Cloud storage firm Dropbox has reported a ‘one-off’ loss of $398.2 million in its fourth-quarter report, due to its decision to sublease most of its office space as part of a remote working strategy.
The company announced in October that it would be shifting all of its employees to permanent remote work, with the company only using a small portion of its office space for occasional in-person collaboration. As a result, Dropbox then moved to sublease the rest of its space to the market.
The cloud firm, which has leases in San Francisco, Seattle, Austin, and Ireland, noted in its Q4 results that it had incurred impairment charges of $398.2 million after an assessment of its current real estate was downgraded.
“We reassessed our real estate asset groups and estimated the fair value of the office space to be subleased using current market conditions,” the firm noted in its report. “Where the carrying value of the individual asset groups exceeded their fair value, an impairment charge was recognised for the difference. As a result, we recorded total impairment charges of $398.2 million in the fourth quarter of 2020 for right-of-use and other lease-related assets.”
Although this is regarded as a ‘one-off’ loss, it stands as a significant slump for a company that would have otherwise recorded a strong 2020 performance. In Q1 the firm recorded a profit for the first time since it debuted on the stock market in 2018. With the spread of COVID and the swift change to remote working, the company reported further gains in Q2 and Q3, the latter of which saw net incomes of $32.7 million, almost double the figure reported in the same period a year before ($17.2m).
Dropbox notably decided not to implement the sort of ‘hybrid‘ work strategy that has become popular throughout the industry, where employees can choose to work from home or in the office.
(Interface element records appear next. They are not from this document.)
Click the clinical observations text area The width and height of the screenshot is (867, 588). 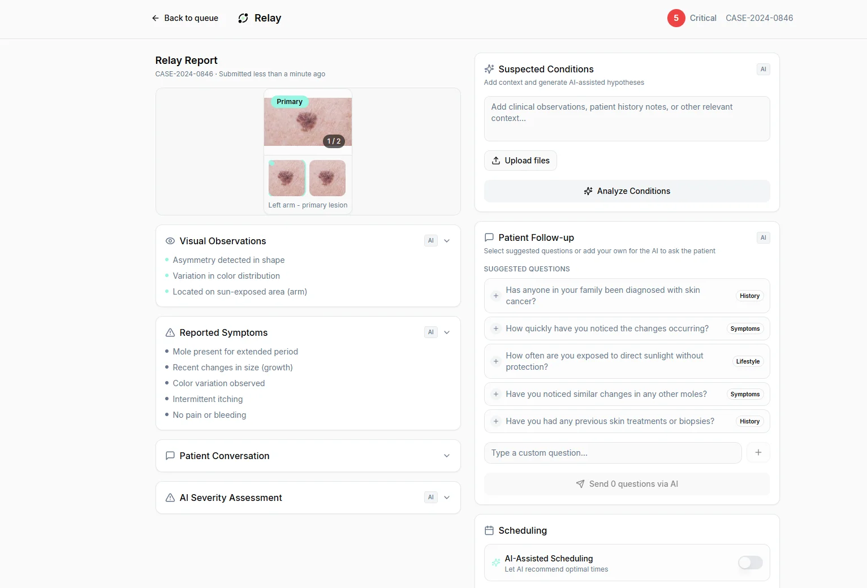pyautogui.click(x=627, y=118)
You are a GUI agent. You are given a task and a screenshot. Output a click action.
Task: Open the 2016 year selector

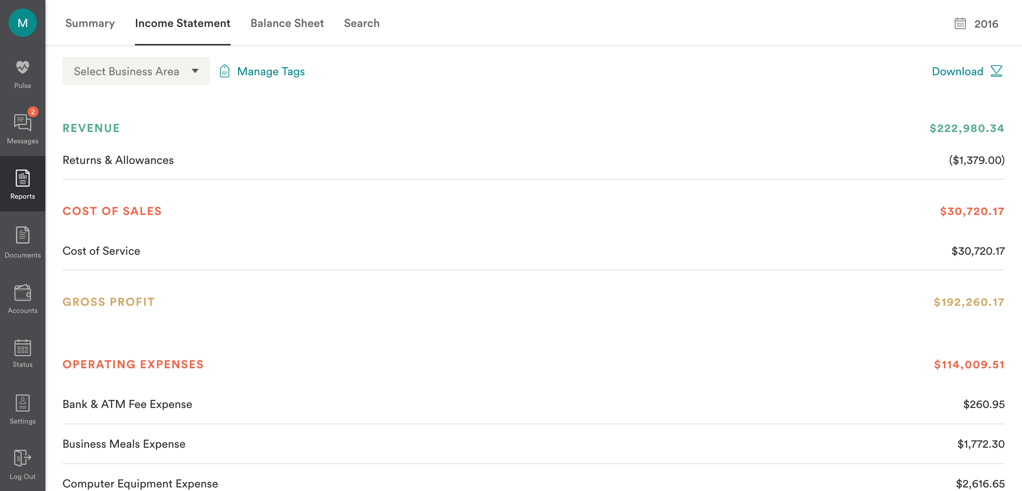986,24
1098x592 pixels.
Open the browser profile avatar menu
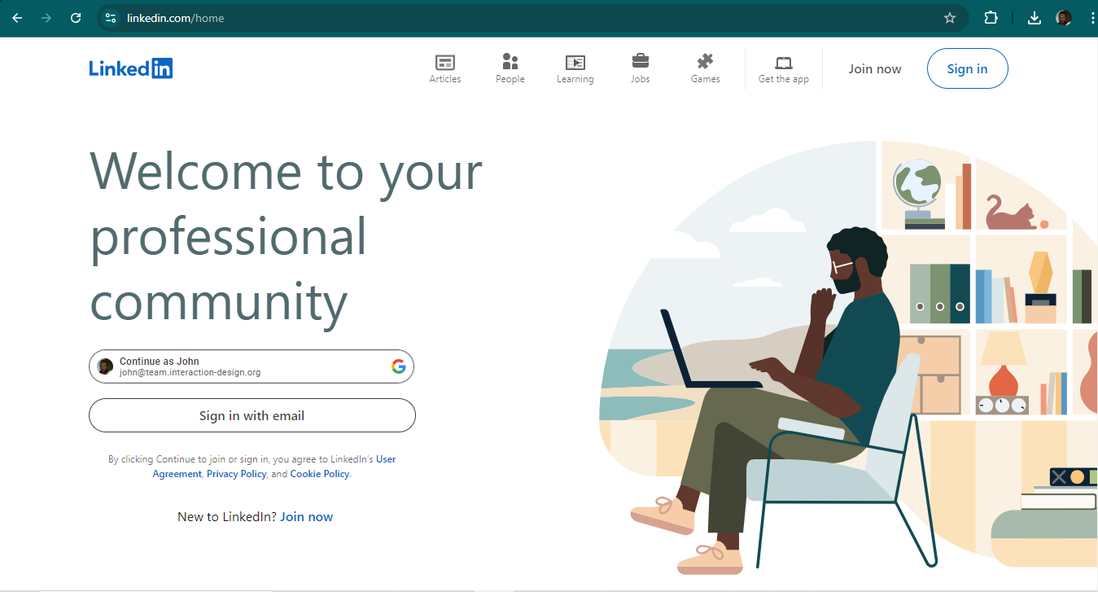1063,17
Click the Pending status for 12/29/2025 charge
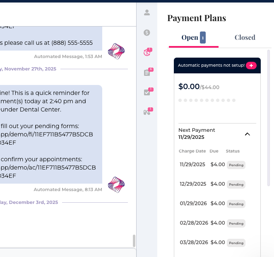274x257 pixels. 236,184
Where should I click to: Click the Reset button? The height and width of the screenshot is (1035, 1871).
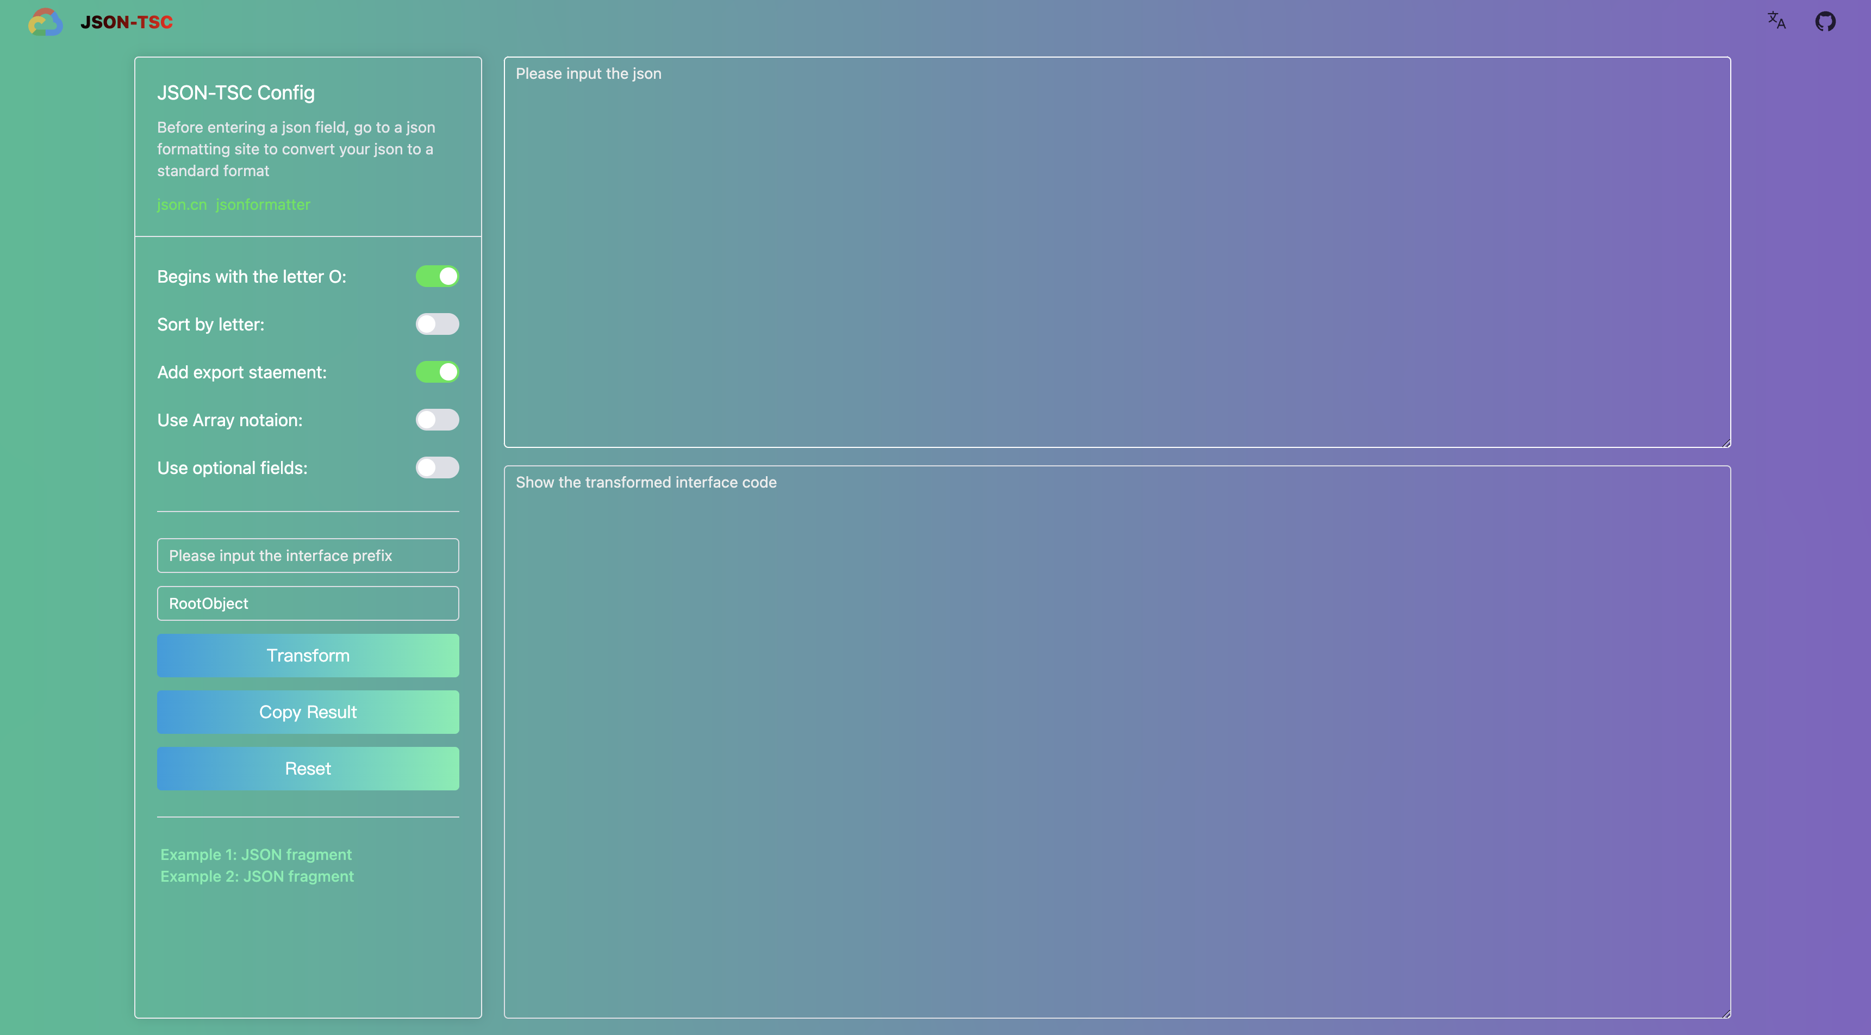[x=308, y=768]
The company has maintained that hybrid work arrangements could create two different employee experiences that could ultimately create “barriers to inclusion” and career inequalities.
Instead, it’s ushering in a ‘Virtual First‘ strategy where remote is now the “primary” setup for all of its employees and the day-to-day default for individual work, with the remaining office space being used for occasional collaborative work.
The firm is also planning to spread further afield with on-demand, collaborative spaces touted for other regions, although these are yet to be announced.